### EXERCISE DESCRIPTION
Present the text lines of the records below as a numbered list, skipping blank lines and leaving the pictures out of the answer.

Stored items
::::
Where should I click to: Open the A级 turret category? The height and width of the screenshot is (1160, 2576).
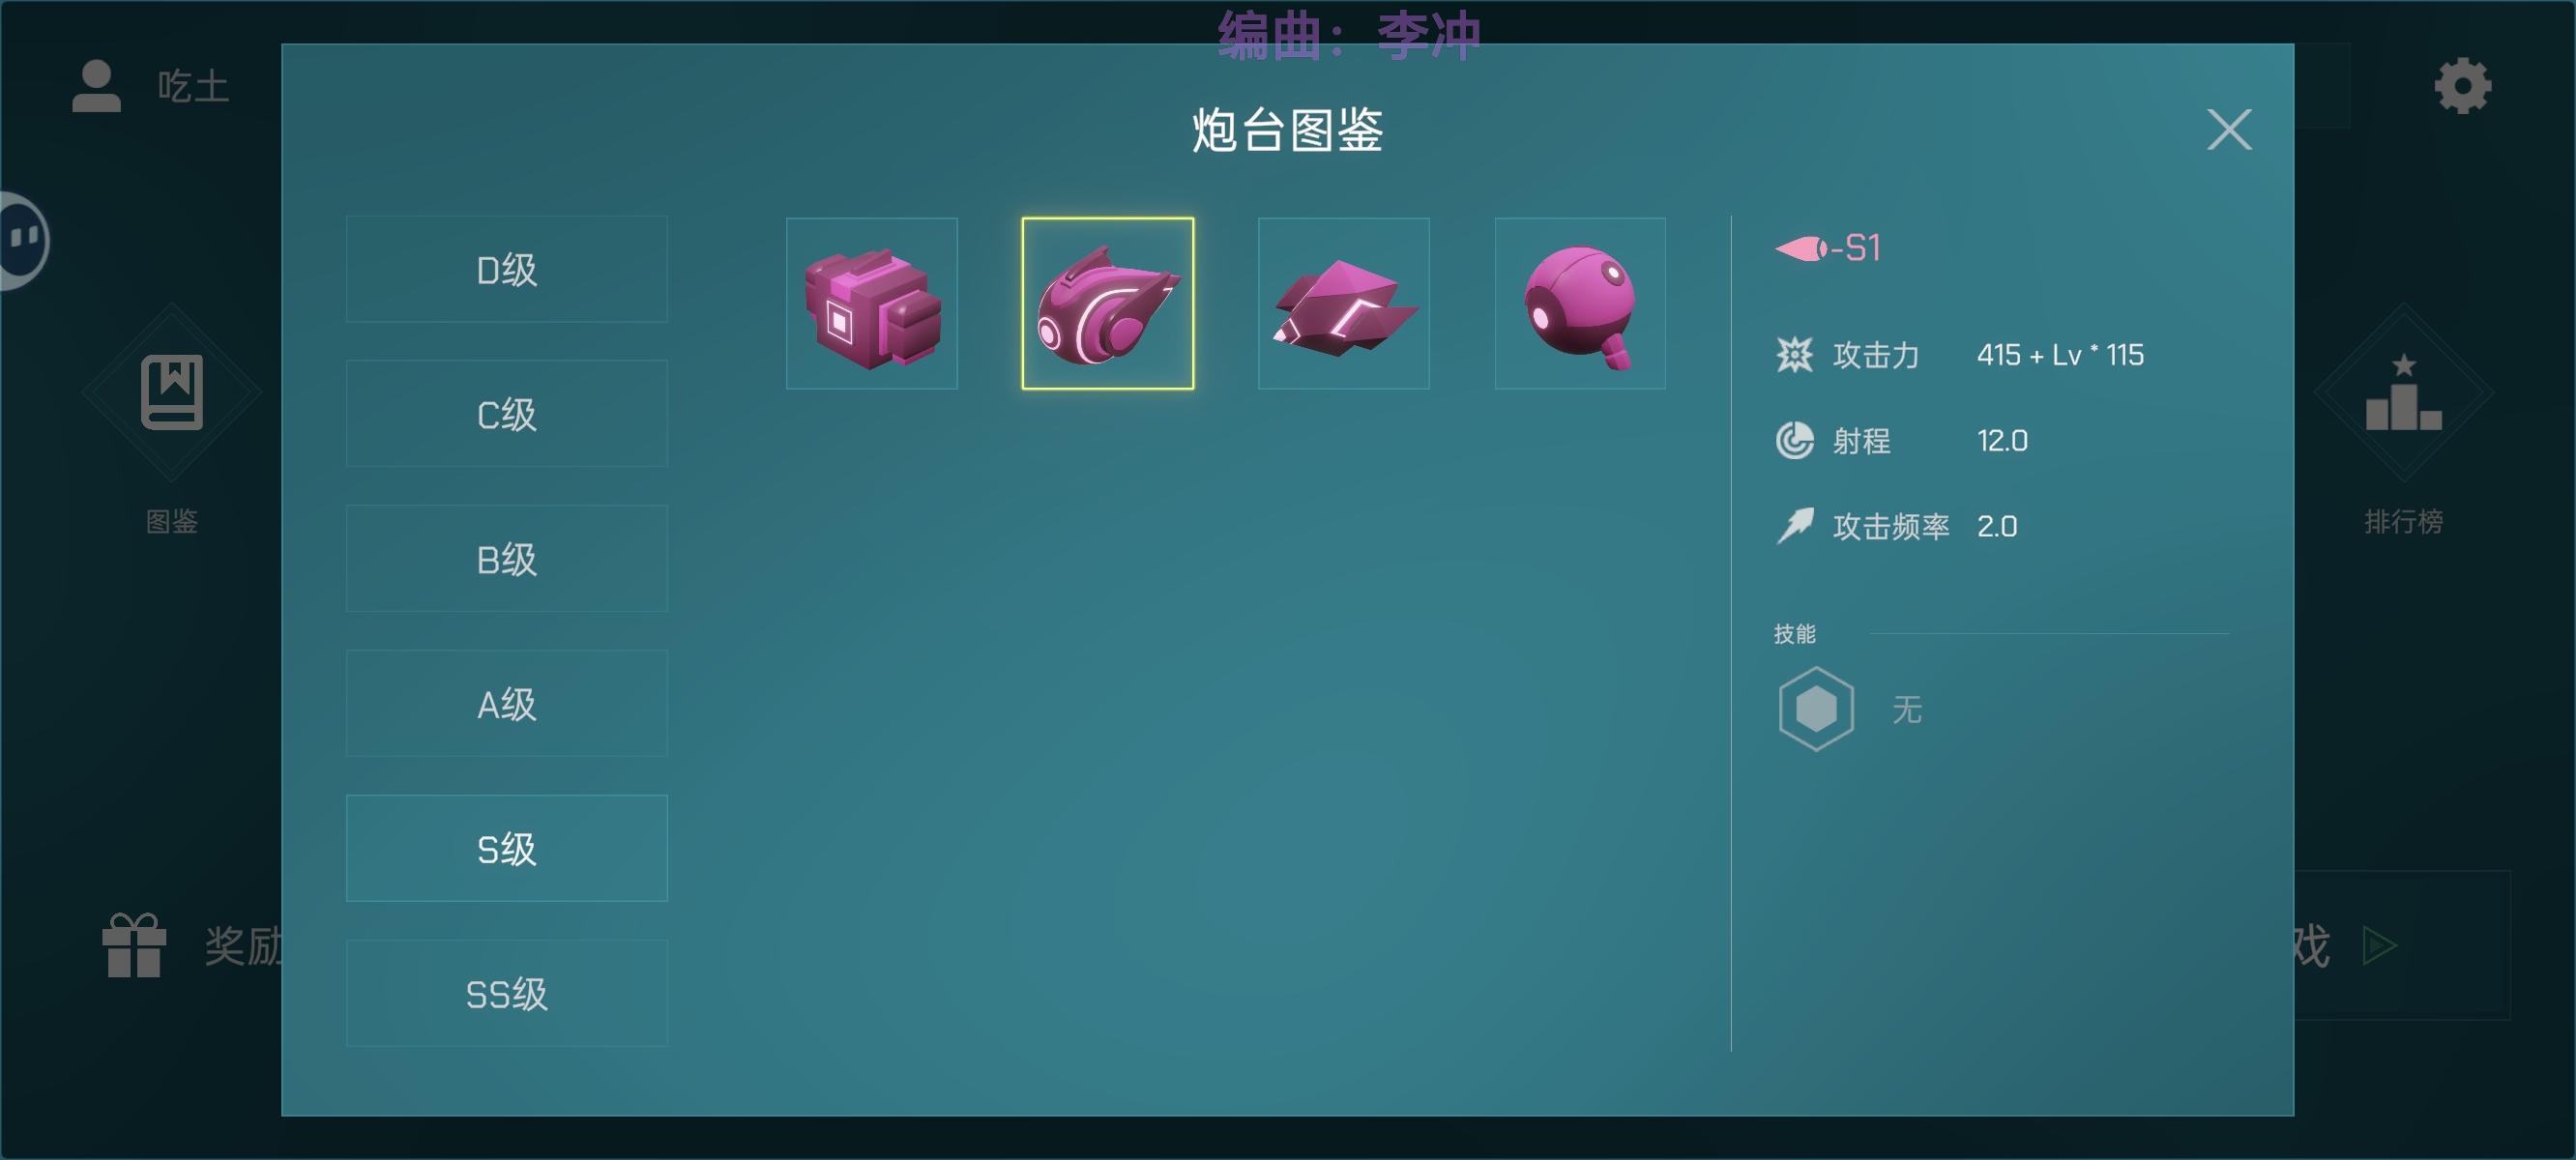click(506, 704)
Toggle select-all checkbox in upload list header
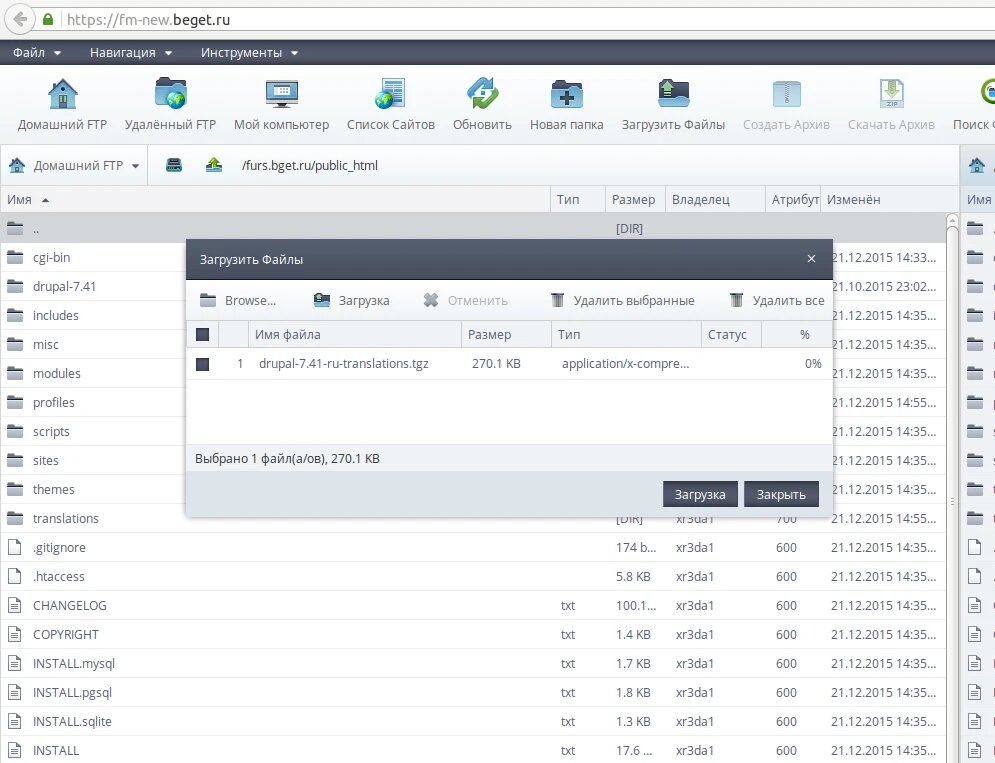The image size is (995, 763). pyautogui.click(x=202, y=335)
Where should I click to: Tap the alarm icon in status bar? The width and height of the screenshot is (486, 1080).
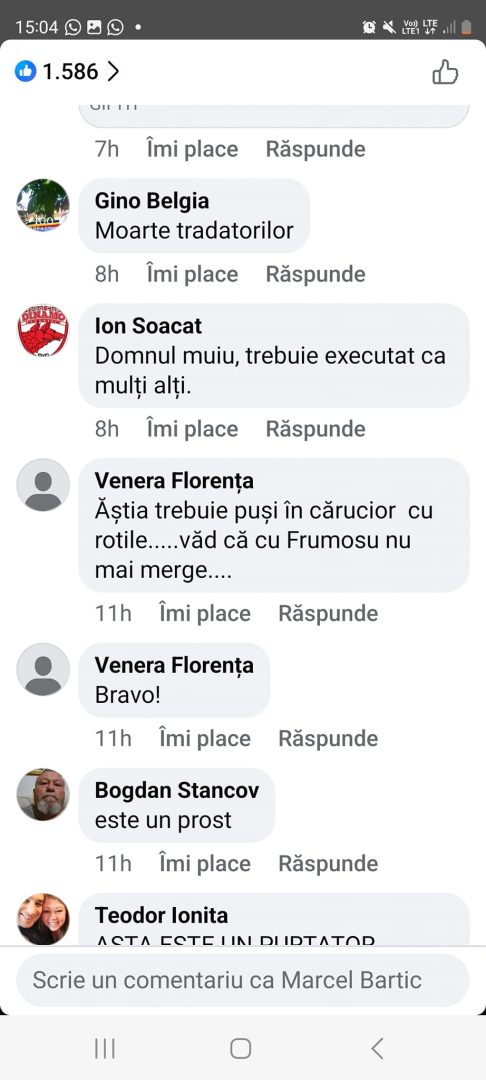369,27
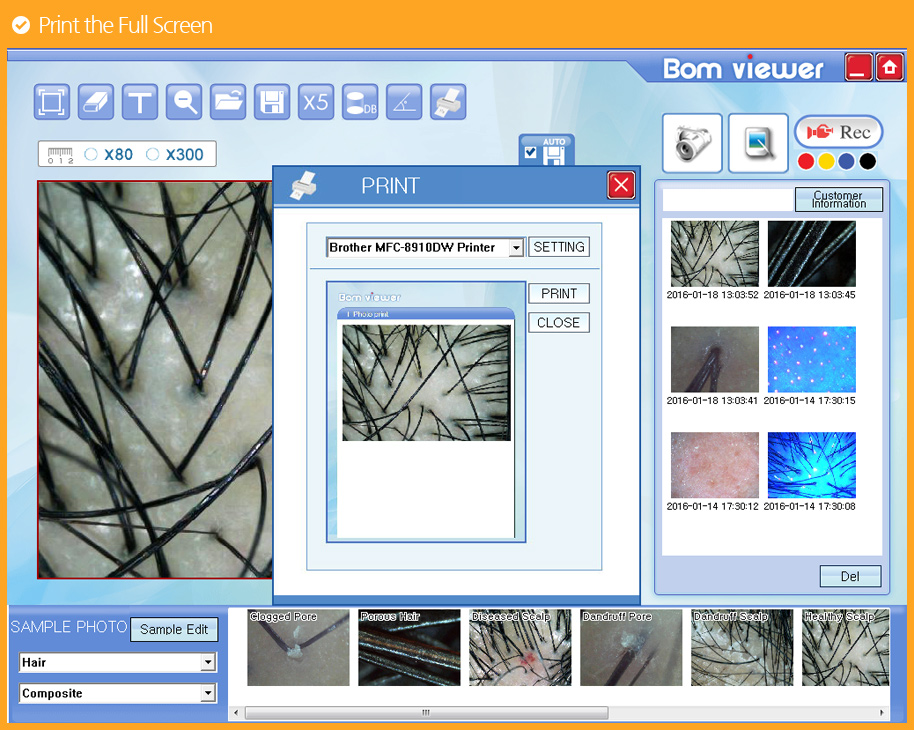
::::
### SOLVED PROBLEM
1. Where should I click to: Open the A级 turret category? The height and width of the screenshot is (1160, 2576).
2. click(506, 704)
3. Toggle select-all checkbox in upload list header
4. The image size is (995, 763). pyautogui.click(x=202, y=335)
5. Where should I click to: Tap the alarm icon in status bar? The width and height of the screenshot is (486, 1080).
6. 369,27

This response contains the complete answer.